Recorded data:
═══
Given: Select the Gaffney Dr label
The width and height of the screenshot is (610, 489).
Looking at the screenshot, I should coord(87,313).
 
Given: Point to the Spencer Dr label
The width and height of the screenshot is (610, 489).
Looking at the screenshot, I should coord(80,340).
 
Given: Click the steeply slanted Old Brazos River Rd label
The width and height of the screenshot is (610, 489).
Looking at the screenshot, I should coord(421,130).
═══
=== Written request ===
Reproduce every line of the records above, requests included, scaling each coordinate in the answers by 0.85 and rounding to the nearest whole number, with halves rounded up. Leave all other numbers and text unchanged.

=== Exercise solution ===
Given: Select the Gaffney Dr label
The width and height of the screenshot is (610, 489).
Looking at the screenshot, I should coord(74,266).
 
Given: Point to the Spencer Dr label
The width and height of the screenshot is (610, 489).
Looking at the screenshot, I should coord(68,289).
 
Given: Click the steeply slanted Old Brazos River Rd label
The width and height of the screenshot is (610, 489).
Looking at the screenshot, I should coord(358,111).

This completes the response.